We may not need it for multi-threaded execution. You can have less granular locks, such as on a hash table bucket, that also enables multi-threaded execution.

daniel-house commented 7 months ago

Perhaps locking on slots? Less granular that hash-table-buckets, but supporting more than enough threads in the dictionary at the same time. It looks like a good fit for the way cluster-mode denies multi-slot commands. This might also minimize the problems with LUA and MULTI/EXEC.

zuiderkwast commented 7 months ago

For cluster, we could do one mutex per cluster slot, but in a standalone instance, the keys are not stored per slot. We could consider storing them per slot anyway though, but computing the slot using CRC16 takes some extra CPU cycles. We could take some bits off the hash function used for the hash table instead and just have an array of some mutexes. If we do a lock per key or per hashtable bucket, a mutex takes too much memory but we could use a spinlock.

I want to look into a more modern hash table implementation. One that can use vector instructions (like AVX2) and be more cache friendly, open addressing. If we do that, perhaps there is some logical place to put a lock.
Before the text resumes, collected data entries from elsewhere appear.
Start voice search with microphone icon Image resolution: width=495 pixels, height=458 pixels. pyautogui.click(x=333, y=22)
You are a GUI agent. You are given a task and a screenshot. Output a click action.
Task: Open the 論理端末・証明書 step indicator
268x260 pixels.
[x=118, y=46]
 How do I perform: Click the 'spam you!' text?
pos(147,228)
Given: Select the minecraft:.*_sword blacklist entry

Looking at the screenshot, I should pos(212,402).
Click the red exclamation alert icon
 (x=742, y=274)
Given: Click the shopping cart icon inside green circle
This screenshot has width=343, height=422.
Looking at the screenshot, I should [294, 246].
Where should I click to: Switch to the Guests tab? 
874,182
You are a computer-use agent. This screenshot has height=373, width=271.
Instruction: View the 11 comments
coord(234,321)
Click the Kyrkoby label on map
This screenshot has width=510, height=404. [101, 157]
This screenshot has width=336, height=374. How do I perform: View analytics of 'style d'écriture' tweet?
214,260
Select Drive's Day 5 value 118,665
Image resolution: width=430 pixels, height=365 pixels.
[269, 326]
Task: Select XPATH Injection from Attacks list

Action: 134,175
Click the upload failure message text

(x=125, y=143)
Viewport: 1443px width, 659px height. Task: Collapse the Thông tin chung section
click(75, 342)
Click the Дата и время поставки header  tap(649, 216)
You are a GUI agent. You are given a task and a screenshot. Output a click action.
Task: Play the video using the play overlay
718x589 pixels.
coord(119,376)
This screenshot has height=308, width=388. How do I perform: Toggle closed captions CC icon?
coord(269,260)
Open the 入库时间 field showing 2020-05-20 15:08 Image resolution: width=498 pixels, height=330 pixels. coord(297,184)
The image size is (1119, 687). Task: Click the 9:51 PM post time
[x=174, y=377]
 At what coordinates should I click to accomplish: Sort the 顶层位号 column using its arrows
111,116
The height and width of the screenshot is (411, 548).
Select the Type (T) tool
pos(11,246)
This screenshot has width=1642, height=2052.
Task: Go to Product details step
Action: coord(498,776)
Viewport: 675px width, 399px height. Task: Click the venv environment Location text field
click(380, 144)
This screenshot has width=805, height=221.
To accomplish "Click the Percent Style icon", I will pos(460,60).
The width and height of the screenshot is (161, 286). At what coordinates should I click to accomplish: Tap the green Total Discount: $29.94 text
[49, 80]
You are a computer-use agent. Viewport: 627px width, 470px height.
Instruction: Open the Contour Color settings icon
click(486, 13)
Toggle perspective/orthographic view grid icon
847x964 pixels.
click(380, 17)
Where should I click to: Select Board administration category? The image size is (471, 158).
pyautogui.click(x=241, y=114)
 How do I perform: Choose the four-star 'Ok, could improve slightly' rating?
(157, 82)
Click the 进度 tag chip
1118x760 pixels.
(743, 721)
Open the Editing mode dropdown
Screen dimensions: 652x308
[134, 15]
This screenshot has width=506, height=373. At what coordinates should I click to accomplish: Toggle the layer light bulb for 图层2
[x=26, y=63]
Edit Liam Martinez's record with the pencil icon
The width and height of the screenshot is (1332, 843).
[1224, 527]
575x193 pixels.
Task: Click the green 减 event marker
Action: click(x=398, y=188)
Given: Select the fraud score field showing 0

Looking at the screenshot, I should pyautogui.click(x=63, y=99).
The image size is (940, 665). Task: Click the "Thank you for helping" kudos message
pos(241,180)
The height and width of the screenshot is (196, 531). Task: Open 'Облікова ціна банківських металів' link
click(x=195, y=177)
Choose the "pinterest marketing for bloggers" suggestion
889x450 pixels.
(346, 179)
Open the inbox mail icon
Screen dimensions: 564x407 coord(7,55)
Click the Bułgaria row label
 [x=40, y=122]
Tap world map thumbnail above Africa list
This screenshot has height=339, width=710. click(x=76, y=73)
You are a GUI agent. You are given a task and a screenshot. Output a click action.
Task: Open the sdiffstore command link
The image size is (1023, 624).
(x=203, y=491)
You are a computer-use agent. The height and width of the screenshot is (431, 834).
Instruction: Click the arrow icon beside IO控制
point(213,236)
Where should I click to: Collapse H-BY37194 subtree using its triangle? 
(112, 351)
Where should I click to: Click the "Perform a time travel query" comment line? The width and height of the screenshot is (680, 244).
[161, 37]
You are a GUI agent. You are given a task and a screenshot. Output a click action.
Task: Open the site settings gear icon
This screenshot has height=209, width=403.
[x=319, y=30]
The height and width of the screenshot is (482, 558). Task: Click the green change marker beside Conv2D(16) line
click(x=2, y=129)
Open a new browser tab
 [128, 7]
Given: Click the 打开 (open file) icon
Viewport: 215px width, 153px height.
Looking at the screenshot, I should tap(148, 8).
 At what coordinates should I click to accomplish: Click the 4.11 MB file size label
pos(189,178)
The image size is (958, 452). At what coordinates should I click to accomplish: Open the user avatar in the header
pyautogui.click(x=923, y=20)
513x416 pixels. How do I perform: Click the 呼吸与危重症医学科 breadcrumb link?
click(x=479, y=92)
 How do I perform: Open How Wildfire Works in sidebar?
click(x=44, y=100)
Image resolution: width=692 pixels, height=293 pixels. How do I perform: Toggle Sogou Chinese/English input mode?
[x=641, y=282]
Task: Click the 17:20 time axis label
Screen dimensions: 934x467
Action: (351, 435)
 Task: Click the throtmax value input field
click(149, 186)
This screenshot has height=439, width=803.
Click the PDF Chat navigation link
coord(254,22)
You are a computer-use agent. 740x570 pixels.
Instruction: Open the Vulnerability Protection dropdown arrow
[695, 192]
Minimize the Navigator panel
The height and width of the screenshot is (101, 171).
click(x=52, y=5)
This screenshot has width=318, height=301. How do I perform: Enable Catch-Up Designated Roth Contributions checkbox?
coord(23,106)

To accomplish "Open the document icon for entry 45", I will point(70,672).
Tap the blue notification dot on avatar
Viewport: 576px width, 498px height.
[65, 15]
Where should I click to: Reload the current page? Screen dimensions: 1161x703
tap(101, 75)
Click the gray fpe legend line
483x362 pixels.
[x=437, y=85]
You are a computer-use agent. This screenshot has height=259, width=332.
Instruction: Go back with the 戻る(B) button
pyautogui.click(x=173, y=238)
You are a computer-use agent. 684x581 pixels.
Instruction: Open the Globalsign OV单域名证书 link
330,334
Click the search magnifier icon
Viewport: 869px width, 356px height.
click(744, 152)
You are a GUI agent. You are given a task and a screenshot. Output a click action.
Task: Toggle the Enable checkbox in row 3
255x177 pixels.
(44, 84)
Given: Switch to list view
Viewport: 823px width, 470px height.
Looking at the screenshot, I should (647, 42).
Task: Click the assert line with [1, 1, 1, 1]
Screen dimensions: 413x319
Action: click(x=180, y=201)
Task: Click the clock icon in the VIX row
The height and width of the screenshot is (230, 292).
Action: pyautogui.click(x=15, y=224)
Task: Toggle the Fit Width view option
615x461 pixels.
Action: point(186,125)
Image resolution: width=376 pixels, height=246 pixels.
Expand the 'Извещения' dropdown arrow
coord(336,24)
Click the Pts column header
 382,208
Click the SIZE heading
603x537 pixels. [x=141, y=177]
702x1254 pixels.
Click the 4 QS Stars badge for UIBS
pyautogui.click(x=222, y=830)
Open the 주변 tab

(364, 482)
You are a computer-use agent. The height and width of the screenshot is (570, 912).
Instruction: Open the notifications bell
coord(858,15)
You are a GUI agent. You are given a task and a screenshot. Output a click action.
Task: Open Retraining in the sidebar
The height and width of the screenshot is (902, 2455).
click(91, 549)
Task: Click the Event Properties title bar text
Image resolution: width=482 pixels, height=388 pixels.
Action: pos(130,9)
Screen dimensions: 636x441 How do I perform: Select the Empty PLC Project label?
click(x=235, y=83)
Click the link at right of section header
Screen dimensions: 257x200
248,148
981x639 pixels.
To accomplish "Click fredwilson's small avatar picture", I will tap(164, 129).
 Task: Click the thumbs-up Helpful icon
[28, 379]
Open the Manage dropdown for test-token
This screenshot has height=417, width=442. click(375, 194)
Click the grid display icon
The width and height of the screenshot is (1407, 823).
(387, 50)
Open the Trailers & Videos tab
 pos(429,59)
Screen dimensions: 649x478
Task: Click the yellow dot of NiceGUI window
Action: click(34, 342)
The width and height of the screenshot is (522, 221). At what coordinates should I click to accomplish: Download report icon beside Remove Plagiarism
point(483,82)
zuiderkwast commented 7 months ago

We may want to take a look at Dragonfly too. From its README:

To provide atomicity guarantees for multi-key operations, we use the advancements from recent academic research. We chose the paper "VLL: a lock manager redesign for main memory database systems” to develop the transactional framework for Dragonfly. The choice of shared-nothing architecture and VLL allowed us to compose atomic multi-key operations without using mutexes or spinlocks. This was a major milestone for our PoC and its performance stood out from other commercial and open-source solutions.